Task brief: Below are some records. Return exactly the lines from the one containing "Task: Deselect the" through the one containing "Switch to the 5", both included, and only those.

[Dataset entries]
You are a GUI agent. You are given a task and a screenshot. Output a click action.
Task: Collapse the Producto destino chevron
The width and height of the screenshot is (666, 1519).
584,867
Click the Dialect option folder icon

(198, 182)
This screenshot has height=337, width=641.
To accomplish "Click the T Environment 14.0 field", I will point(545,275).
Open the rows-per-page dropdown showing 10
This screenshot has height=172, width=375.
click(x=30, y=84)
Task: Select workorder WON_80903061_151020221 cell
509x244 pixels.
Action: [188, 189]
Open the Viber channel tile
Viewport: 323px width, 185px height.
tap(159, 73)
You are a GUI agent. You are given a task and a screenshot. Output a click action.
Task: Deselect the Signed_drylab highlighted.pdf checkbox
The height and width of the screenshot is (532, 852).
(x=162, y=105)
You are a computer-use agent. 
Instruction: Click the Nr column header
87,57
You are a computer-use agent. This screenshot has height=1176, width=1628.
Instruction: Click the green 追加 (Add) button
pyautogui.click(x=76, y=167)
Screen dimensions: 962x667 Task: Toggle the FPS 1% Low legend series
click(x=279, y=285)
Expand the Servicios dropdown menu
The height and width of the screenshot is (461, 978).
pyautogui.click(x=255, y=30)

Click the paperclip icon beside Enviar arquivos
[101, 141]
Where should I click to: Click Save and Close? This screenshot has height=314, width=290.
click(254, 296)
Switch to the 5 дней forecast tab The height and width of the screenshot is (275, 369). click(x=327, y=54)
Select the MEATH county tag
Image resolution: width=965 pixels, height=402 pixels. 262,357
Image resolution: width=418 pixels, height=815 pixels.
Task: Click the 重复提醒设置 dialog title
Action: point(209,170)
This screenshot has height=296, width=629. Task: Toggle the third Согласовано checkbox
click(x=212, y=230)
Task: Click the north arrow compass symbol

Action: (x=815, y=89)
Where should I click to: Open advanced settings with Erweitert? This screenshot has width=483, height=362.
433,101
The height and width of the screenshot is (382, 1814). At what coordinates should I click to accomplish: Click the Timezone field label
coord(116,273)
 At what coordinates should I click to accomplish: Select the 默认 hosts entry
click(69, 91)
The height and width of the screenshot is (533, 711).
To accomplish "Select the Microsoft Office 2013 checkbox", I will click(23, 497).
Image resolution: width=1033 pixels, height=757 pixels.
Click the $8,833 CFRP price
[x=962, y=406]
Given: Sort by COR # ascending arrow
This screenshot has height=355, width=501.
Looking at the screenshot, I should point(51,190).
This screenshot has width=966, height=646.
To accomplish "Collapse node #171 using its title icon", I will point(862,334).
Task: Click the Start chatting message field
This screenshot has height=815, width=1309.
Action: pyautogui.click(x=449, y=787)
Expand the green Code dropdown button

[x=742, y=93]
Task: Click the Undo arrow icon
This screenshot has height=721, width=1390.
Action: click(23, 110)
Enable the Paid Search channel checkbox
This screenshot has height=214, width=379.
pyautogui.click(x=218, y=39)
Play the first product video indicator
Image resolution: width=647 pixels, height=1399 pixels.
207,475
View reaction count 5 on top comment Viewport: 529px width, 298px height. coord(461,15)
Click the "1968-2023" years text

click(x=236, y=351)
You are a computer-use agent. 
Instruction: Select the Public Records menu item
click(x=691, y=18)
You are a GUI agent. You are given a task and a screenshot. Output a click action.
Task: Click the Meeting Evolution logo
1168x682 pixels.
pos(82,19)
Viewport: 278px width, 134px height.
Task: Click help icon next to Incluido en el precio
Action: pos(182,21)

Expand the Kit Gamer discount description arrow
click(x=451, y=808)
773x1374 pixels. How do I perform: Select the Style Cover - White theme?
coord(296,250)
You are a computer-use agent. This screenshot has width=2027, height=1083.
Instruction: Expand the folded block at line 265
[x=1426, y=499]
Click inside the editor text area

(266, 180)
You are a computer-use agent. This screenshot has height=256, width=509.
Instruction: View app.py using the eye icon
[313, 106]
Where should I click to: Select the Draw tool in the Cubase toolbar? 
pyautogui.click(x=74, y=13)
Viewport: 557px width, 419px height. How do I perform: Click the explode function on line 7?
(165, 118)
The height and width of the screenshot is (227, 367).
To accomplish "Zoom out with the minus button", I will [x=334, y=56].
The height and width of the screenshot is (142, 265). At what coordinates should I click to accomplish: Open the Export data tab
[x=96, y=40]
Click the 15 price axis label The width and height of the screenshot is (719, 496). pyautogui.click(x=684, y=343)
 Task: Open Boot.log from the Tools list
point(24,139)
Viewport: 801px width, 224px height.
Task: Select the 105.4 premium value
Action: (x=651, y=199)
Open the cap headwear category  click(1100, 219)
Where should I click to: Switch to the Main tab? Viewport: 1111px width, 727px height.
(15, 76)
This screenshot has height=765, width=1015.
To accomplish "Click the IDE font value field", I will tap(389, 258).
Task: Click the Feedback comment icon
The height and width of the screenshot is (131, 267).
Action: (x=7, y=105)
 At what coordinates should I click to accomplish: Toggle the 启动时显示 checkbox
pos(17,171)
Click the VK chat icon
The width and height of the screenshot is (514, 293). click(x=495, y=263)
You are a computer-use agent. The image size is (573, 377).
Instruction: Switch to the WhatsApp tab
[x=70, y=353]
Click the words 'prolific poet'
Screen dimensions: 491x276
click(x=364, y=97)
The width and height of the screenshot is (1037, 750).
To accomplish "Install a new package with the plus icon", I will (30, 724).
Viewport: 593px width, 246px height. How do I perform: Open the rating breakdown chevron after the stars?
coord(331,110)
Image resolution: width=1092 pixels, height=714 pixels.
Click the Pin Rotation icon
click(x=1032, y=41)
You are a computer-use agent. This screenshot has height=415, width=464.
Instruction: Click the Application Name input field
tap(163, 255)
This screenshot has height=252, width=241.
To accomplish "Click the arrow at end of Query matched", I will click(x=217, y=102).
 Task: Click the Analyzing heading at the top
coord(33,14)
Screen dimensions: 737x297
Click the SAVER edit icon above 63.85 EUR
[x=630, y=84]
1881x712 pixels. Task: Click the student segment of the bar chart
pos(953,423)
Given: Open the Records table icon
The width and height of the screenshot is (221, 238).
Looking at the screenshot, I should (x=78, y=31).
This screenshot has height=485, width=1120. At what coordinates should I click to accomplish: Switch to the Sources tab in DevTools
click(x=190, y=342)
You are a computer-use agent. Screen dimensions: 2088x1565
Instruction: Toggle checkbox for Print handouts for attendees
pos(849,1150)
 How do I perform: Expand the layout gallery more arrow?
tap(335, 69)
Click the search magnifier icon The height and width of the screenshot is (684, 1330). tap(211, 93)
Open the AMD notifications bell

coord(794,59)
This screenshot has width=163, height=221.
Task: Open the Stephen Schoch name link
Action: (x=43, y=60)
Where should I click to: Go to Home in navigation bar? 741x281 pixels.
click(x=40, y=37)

Answer:
Task: Deselect the Signed_drylab highlighted.pdf checkbox
The height and width of the screenshot is (532, 852).
(x=162, y=105)
You are a computer-use agent. 
Instruction: Click the Nr column header
87,57
You are a computer-use agent. This screenshot has height=1176, width=1628.
Instruction: Click the green 追加 (Add) button
pyautogui.click(x=76, y=167)
Screen dimensions: 962x667 Task: Toggle the FPS 1% Low legend series
click(x=279, y=285)
Expand the Servicios dropdown menu
The height and width of the screenshot is (461, 978).
pyautogui.click(x=255, y=30)

Click the paperclip icon beside Enviar arquivos
[101, 141]
Where should I click to: Click Save and Close? This screenshot has height=314, width=290.
click(254, 296)
Switch to the 5 дней forecast tab The height and width of the screenshot is (275, 369). click(x=327, y=54)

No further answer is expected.